Soudain l’un d’entre nous a posé sa fourchette, et a lancé « vous croyez que ce que l’on fait sert à quelque chose, vous êtes optimistes vous ? ». Autant dire que la température de l’ambiance a sévèrement chuté et c’était sans rapport avec la température extérieure d’Uppsala pourtant à -23°C ce jour-là.
C’est comme si cette personne avait cassé un tabou, car après un moment de silence, presque religieusement un à un les collègues et moi-même avons fait le constat que nous sommes tous pessimistes et démoralisés. Ainsi, nous avions rejoint la cohorte des spécialistes du climat écoeurés par l’absence d’action forte pour soutenir l’adaptation, l’atténuation et la compensation vis à vis du changement climatique.
Est ce en rapport avec les derniers votes de la commission européenne sur les pesticides ?
Oui mais pas seulement. Pour la commission européenne, les votes concernaient deux points relatifs à l’utilisation des pesticides. L’un concernait l’interdiction d’utilisation du glyphosate et l’autre la réduction de l’utilisation des pesticides. Par deux fois, la commission européenne s’est opposée à ces demandes pourtant fondées sur les dangers de ces molécules sur la santé écosystèmes et la biodiversité. A cela s’est ajouté les discussions vis à vis de la sortie des énergies fossiles lors de la COP28, très timorées du point de vue de l’engagement des pays.
Alors aujourd’hui, je suis lasse comme beaucoup de mes collègues sur la situation actuelle. On nous conseille de ne pas faire dans l’alarmisme, le défaitisme, mais nous sommes plusieurs à ne plus supporter qu’on nous prenne pour des doux rêveurs déconnectés du terrain et des réalités, voire comme j’ai pu l’entendre d’être remis en question sur notre rigueur et intégrité scientifique.

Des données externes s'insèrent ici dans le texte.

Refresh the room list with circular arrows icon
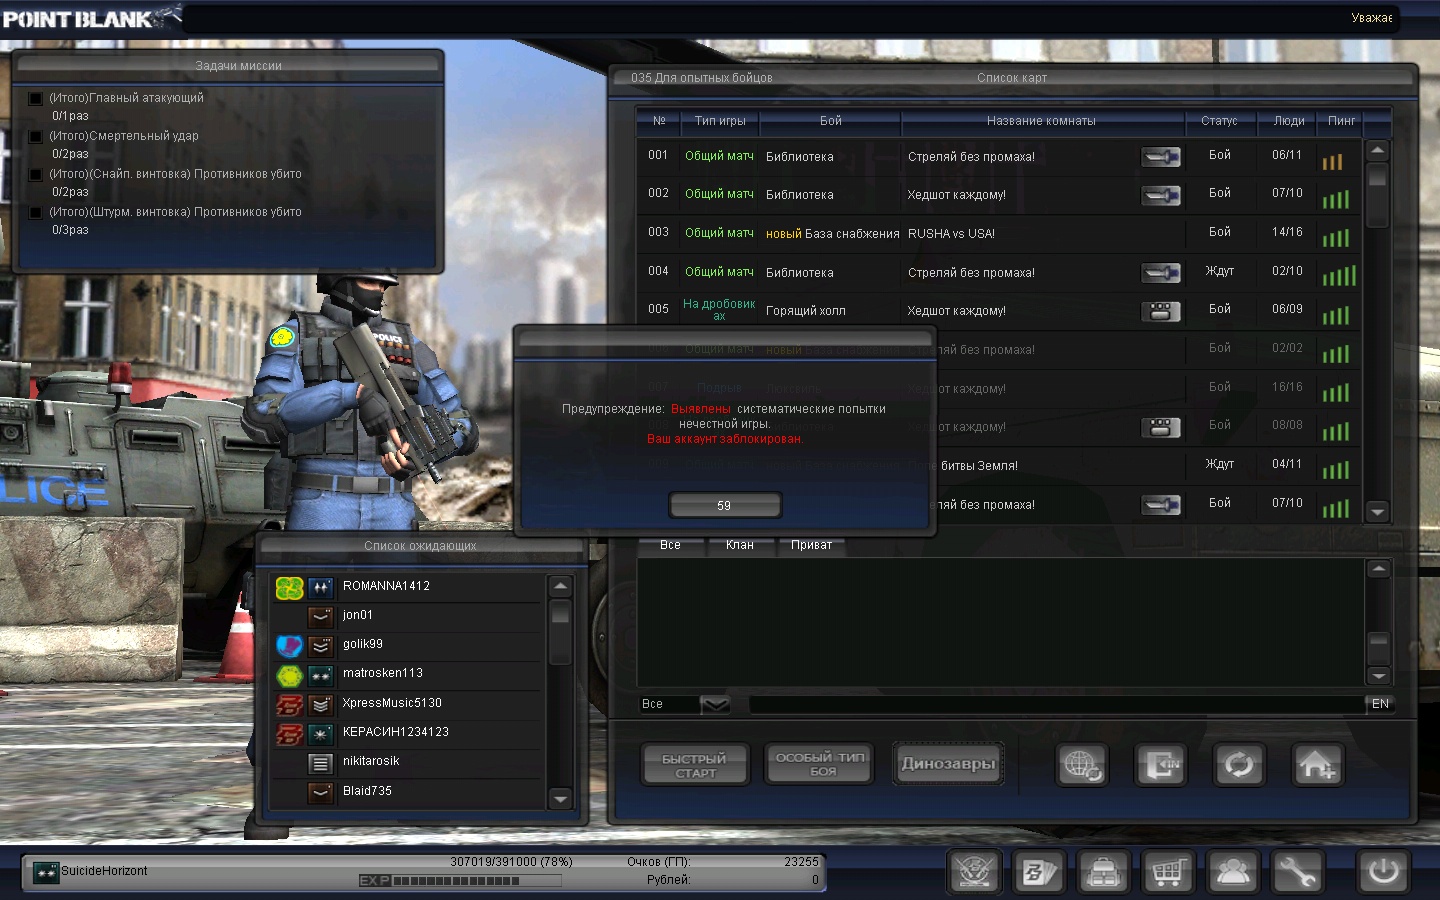 point(1239,765)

La recherche scientifique pose des faits, rien que des faits n’en déplaise à certains lobbys agricoles ou intérêts particuliers.
Aujourd’hui, la responsabilité de la profession agricole et de certains lobbys agricoles vis à vis des modèles conventionnels doit être questionnée. Ce ne sont certes pas les seuls, car nous aussi consommateurs nous devons nous interroger.
Y a t’il un besoin de reformulation des enjeux agricoles ?
Il faut arrêter de parler d’adaptation du modèle agricole mais de transformation du modèle agricole. Cette communication doit s’exercer à tous les niveaux depuis la formation des agriculteurs, ingénieurs et conseillers jusqu’au consommateur, et personnalités politiques en passant par les médias.
Il faut dire que certaines formes d’agroécologie ne sont pas suffisantes. Par exemple certaines formes d’agroécologie reposent beaucoup sur l’utilisation des herbicides ou sur l’étendard du stockage du carbone additionnel dans les sols.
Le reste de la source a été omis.